A buyer would go to a stock agency, ask for an image, and then have a waiting period as the agency’s staff would look through drawers of catalogued images. They would use a lightbox to view the image’s detail, and present some options to the client.
When computers appeared, agencies would scan these images, and the use of search images meant attaching metadata to each image to enable searching.
The number of stock image downloads took off dramatically to coincide with demand, as every company required images for a professional website and digital marketing efforts.
Now, stock image firms have tens of millions of images, with each one reviewed by a photo editor for quality, technical aspects, and legal restraints.
The data attached to each image has evolved way beyond just metadata to include metrics such as user type, photographer ratings, and even data on the similarity of the images to others in the database.
Building Apps for Optimal User Experiences
Mobile applications are also essential for the industry’s growth. At this point in mobile device adoption, nearly every product and service needs to offer mobile-based transactions and information gathering.
It’s especially important for an industry such as stock photography that is entirely based around images.
Mobile submissions are the logical next step, especially considering the image quality that can be obtained with a good smartphone which nearly matches an expensive professional DSLR.
Developing an application is essential, as it allows the occasional, professional, or hobbyist photographer to get paid while quickly providing the user base with the latest shots.
Companies that launch a stock photo app need to ensure it includes bulletproof personal information security and ensures images meet all of the necessary legal and commercial requirements.
Ideally, users can upload three-megapixel and higher images directly from the phone, which effectively “democratizes” the image submission process, and allows even amateurs to share their photographic skill with a massive user audience.
It provides photographers the opportunity to submit images in the field, instead of only allowing desktop submissions.
The Role of AI and Machine Learning in Stock Photography
To improve the user experience, some stock firms are introducing artificial intelligence (AI) and machine learning tools. These tools leverage user-generated data (such as clicks) and search terms to present more refined information to that particular user and the entire community.

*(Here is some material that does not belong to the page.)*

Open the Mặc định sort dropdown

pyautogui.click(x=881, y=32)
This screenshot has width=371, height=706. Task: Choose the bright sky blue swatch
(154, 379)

With the number of images in the tens of millions, stock companies need technology to help users find the exact image they need.
Consider a search for “woman laughing” which might pull in tens of thousands of images, or “cheerful young African-American businesswoman outdoors” which still generates 30 images.
Designers are pressed for time, so if a stock photo’s solution can streamline the presentation of results, then they’re making the designer’s job easier.
Some stock image firms use technology tools to identify actual customer behaviors and then alter searches to enhance the visitor experience. Such tools can help designers to work more productively by offering more relevant image search results without the need for cumbersome filters.
This is an example of AI at work, where a solution can be built that effectively “learns” over time and provides an increasingly refined end-user experience.
AI can also be used to quickly scan new submissions by knowing what are certain types of image features that provoke a rejection, which protects the stock image company and helps build a database of clean and usable images.
Streamlining of the review process means photographers can get their “products to market” faster and designers have a constant supply of fresh content.
The stock photo industry is similar to other industries in the sense that innovation and embracing technology are the keys to success.
The firms that do the best going forward will offer AI-driven technology tools that improve the submission process, open stock photography to a massive audience, and allow designers to quickly find the perfect shot for every situation.